Wednesday, June 29, 2011

Excerpt: Navajo Women and the Politics of Identity

Schulz, Amy J. [1997] 2005. "Navajo Women and the Politics of Identity". Pp. 58-69 in Understanding Society, 2nd ed., edited by Margaret L. Andersen, Kim Logio, and Howard Taylor. Belmont, CA: Thomson Learning, Inc.

Ethnic identification is a large facet of American life, one some say is making a resurgence among young people seeking to create their own identities. Indeed, the processes and structures of group membership is a pivotal topic in social psychology, and it is a necessary subject to understand the construction of reality in everyday life.

Amy Schulz examines the construction and reconstruction of the "American Indian" and, more specifically, "Navajo" ethnicities among women who identify as such. She discusses identity as "including nationality, ethnicity, gender, family, social class, and sexuality", and that "the salience of these identities may vary with situational and political forces". Identities may be deconstructed or reconstructed in response to power shifts between and among groups—a concept known as the politics of identity.

The Navajo identity was shaped and negotiated through interaction with other tribes and, later, with European colonists. Repeated and changing interactions have led to a pan-Indian identity that encompasses those from other tribes as well, in relation to the "Anglos". Through these relative collective identities, individuals "define or locate themselves", and political and social relations may be observed.

Through in-depth interviews, Schulz found that a recurring theme of Indian identity, regardless of the women's age, was that of "being different." Women who spent more time growing up among Anglos stressed their Indianness as a source of differentiation. Others, who spent more time with family and the Navajo Nation, recognized that they were ascribed the label of "Indian" by non-Indians but preferred their more specific tribal identity for themselves.

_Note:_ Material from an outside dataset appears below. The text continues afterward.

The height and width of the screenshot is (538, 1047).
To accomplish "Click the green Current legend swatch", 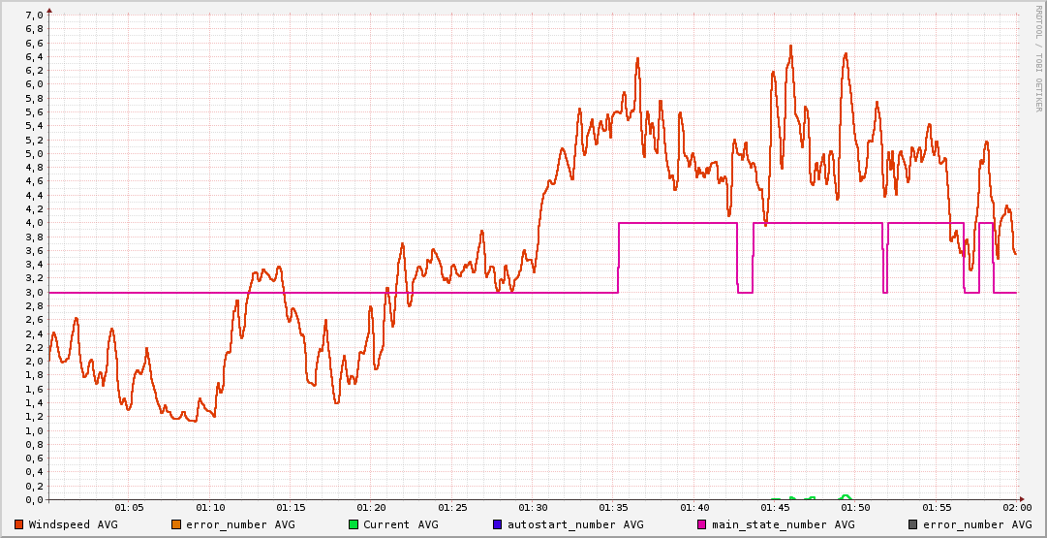I will pos(354,524).
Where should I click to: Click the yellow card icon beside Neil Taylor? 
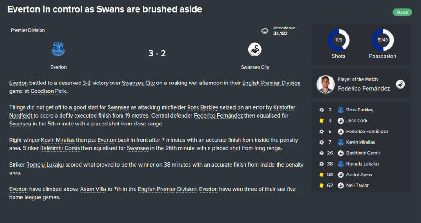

Most of the women in earlier age cohorts did not embrace the "Indian" label, noting that it was always applied to marginalize them. To them, the Indian identity was imposed by Anglos and suppressive of their much more complex tribal cultures, which they were quick to point out. As one of these women said, "I'm considered an Indian but within Indian society there are different tribes that have different languages and different cultures. There are differences among the Indian people".

In marked contrast, the youngest age cohort in the study (born between 1960 and 1976) did not deny their Indian identity or eschew it in favor of a more specific tribe. Schulz speculates that these children has much different experiences than their parents due to the activism of the 1960s and the broadening of education on the Navajo Nation. Many of these women learned Navajo as a foreign language where their parents had learned it in the home:
Their sense of themselves as Navajo was developed in part through their interactions at school and the intentional efforts of teachers and parents to teach them what it meant to be Navajo. This exposure to Navajo language and identity differed from that of the older cohorts, who developed a Navajo identity through interactions with extended family members and encountered explicit efforts to eradicate it in the schools.
This examination of Navajo identification is quite telling of the impact social interaction has on the identity construction of any ethnic group. As many Navajo women were taught Navajo language and culture instead of picking it up naturally, many Asian Americans I know attended "Chinese school" or "Korean school" to learn their languages and cultures. And the lessening of ethnic stigma brought on by the social movements of the 1960s and 70s explains how younger African Americans, like younger Native Americans, can take to such liberal use of an N-word that formerly held such marginalizing connotations.

That the women born prior to the 1960s rejected the term "Indian" shows that they rejected the labels applied to them by others. Instead, they assumed an identity of their own making to reinforce their group's sense of efficacy in defiance of the Anglos' social and political superiority. A close link can be drawn to labeling theory, which holds that people who are consistently labeled will eventually assume the label as an identity; it seems to work uncannily well in describing the identities and behaviors of many individuals, but fails in this case of a single group that has the power to collectively reject the label.